In my last post I said I hopefully would return with a report (since I am yet to complete my wishful diploma in journalism, I will for now only make an incomplete report) on the two events at Princeton last week: the lecture by Danticat and the conversation by Appiah and Achebe. As it is, I can only report on just the latter for lack of time. But also because I understand that there are plans to make the entire Danticat lecture available online.


Gikandi introducing Appiah and Achebe
(photo: Chika Okeke-Agulu)


Listening to Professor Simon Gikandi, one of the foremost Achebe scholars, introduce the two conversationists of the evening, with his soaringly beautiful diction and powerful evocation of the contributions of both Achebe and Appiah to knowledge, something kept me wishing the introduction continued well into the evening, so I could soak in Gikandi's critical foray into the core ideas we have come to associate with the two public intellectuals and philosophers. It was the perfect preparation for what followed, which is the measured, searching questions and comments by Appiah about the ideological and historical motivations that made Achebe write Things Fall Apart, and Achebe's own multilayered responses that makes you appreciate the awesome combination of wisdom and age. Appiah asked about the Conrad connection, the willful gesture of embarking on a counternarrative of African subjectivity and history? "Even if Conrad never existed, I would still probably have written Things Fall Apart," Achebe responded, as if to suggest that Conrad was only a symptom--a microcosm--of a larger ideological context so powerful and pervading, which made me think of Edward Said's articulation of the insidious symbiotic relationship between colonial knowledge and power in Orientalism.


Achebe reading from the 50th Anniversary Edition of Things Fall Apart
(Photo: Chika Okeke-Agulu)

Then Achebe read from a section of Things Fall Apart that he said he was only now beginning to understand. So, go figure, all you who pull your hairs about meaning or authorial intentions in TFA! This was the section where Uchendu, Okonkwo's maternal uncle, seeing that the exiled Okonkwo was falling into depression, called a family meeting to address the problem. After challenging anyone present--all his juniors--who believed himself/herself wiser to show up, he started by asking Okonkwo if he knew why the Igbo name their children Nneka (Mother is Supreme) and also why a woman is buried with her kindred rather than among her husband's people. Then, after Okonkwo shook his head, he goes on to explain that the mother protects the child in times of great need; that it is to the mother that the besieged child runs to... Although Uchendu does not answer the second question, he ended his speech thus: "Have you not heard the song they sing when a woman dies:
For whom is it well, for whom is it well
There is no one for whom it is well
In a way, I suspect that this section of the novel is crucial to any understanding of, as enunciated in the novel, Igbo conception of the relationship between the child and his mother; between humanity and motherhood and, despite Okonkwo's rash attitude to his wives, the proper disposition a man ought to have toward his mother and women in general. Also it speaks to the centrality of womanhood and motherhood in not just the Igbo cosmos but also in its social relations.

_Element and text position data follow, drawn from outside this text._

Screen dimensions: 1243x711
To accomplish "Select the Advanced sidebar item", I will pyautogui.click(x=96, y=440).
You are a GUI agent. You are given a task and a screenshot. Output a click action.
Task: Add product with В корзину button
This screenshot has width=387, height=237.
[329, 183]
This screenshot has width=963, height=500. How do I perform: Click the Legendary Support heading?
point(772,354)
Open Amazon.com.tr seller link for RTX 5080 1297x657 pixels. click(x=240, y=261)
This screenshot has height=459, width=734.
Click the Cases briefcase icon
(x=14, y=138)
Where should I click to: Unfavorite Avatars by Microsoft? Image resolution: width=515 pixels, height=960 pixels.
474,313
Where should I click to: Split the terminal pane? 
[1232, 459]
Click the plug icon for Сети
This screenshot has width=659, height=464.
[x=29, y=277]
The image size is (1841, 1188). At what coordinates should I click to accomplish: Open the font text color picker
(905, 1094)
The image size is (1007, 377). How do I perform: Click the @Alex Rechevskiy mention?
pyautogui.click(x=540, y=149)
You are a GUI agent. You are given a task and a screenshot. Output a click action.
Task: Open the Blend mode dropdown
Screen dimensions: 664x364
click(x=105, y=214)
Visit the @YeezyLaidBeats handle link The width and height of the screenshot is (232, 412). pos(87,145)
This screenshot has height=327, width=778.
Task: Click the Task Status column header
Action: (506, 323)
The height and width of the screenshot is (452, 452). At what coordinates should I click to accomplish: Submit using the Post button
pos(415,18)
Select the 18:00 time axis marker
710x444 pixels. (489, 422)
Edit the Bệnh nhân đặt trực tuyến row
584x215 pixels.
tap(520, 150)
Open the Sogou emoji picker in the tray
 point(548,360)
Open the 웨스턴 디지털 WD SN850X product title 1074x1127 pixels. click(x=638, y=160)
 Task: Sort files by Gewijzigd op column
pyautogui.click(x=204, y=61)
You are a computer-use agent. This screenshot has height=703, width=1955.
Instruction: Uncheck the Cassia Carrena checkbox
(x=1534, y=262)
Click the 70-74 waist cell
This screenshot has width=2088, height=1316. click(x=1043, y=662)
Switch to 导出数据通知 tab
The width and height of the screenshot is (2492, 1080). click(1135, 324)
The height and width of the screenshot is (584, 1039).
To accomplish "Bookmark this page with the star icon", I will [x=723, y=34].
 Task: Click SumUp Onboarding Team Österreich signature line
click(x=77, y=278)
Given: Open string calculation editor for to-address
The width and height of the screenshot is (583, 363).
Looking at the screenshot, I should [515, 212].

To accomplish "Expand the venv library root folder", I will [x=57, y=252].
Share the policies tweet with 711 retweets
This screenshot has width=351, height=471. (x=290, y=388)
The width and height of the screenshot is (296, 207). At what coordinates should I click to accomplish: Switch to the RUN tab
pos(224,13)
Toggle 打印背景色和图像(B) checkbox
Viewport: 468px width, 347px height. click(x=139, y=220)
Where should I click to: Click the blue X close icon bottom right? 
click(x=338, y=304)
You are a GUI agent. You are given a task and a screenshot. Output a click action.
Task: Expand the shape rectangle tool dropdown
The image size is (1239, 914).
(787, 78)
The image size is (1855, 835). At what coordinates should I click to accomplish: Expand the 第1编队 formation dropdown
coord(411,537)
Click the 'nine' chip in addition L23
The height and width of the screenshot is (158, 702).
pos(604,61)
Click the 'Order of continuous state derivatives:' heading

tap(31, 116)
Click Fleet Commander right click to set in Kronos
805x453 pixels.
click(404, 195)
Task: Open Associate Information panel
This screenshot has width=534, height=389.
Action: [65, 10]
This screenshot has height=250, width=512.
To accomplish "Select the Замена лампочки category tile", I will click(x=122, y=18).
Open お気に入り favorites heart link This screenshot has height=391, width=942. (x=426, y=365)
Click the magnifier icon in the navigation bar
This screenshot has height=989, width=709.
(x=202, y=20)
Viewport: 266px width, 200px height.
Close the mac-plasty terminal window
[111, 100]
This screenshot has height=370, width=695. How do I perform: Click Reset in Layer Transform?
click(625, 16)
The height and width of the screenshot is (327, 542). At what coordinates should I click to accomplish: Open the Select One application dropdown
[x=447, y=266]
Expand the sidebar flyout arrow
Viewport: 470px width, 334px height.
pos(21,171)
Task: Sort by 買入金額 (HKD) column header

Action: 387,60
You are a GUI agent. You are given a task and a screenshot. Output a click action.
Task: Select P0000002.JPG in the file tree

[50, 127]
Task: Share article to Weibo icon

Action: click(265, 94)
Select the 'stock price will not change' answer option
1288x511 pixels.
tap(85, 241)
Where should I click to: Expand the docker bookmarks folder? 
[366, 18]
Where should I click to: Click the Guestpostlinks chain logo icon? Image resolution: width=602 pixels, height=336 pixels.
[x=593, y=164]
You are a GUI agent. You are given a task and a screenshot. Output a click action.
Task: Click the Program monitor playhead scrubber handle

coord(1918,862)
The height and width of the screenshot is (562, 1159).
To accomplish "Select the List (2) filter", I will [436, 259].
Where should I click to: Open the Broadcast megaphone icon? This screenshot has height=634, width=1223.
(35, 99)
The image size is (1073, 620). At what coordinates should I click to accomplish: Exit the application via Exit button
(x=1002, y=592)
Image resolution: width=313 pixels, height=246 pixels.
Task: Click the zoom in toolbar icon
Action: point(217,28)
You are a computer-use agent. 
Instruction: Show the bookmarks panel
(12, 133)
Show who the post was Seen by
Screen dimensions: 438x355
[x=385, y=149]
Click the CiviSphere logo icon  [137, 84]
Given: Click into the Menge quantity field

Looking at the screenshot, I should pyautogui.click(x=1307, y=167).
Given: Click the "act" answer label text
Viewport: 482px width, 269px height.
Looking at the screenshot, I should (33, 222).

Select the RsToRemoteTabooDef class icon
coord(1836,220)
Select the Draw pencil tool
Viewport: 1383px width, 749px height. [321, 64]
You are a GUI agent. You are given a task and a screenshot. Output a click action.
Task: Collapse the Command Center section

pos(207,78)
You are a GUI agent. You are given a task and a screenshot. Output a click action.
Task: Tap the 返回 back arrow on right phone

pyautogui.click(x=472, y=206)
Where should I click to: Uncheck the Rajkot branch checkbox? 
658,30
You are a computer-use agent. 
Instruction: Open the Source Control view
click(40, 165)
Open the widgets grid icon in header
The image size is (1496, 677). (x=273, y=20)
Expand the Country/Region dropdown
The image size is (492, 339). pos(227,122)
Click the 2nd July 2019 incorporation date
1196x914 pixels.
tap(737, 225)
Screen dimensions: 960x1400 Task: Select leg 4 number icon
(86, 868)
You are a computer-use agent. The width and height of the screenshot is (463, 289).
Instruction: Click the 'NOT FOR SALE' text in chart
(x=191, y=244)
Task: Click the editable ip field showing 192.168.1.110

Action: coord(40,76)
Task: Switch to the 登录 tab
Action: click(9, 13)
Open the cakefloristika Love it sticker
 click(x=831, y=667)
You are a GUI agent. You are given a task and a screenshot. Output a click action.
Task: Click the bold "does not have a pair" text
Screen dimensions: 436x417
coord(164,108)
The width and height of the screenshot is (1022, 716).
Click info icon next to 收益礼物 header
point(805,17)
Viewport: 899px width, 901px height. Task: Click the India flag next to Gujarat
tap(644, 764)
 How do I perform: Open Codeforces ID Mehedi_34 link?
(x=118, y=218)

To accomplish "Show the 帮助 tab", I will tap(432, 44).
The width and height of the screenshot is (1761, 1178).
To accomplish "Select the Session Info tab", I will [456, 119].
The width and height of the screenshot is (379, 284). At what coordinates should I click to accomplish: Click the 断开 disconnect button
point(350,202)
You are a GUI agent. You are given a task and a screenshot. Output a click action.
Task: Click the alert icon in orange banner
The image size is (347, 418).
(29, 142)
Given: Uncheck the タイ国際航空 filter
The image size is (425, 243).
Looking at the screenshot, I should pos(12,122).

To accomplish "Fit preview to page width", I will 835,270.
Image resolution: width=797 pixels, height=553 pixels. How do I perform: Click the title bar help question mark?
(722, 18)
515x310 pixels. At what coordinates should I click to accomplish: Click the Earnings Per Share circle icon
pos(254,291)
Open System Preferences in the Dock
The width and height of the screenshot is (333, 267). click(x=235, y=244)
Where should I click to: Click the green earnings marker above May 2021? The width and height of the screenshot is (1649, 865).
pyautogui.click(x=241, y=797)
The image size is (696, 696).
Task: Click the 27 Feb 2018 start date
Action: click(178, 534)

In the Q/A period, Achebe was asked about the state of contemporary Nigerian literature, whether there are any young writers he considers of promise. To which he responded that yes, indeed, there is important work coming out today. But he would not mention any specific names, because according to him, "it is not fair" to do so. You could almost hear in him the sentiments of a proud father of many accomplished children being asked in public to name his favorite child! Wisdom is an immense gift. The last question came from a twelve-year old boy who had just read TFA in his class asked the last question of the evening. He wondered if Achebe should be speaking, as he has, of Okonkwo as a "flawed hero", or is the novel a story of "rash and wise men," since to him Okonkwo did not so much cut the image of a hero as one of a rash man. I never thought of it that way, Achebe responded; but his people called him a hero.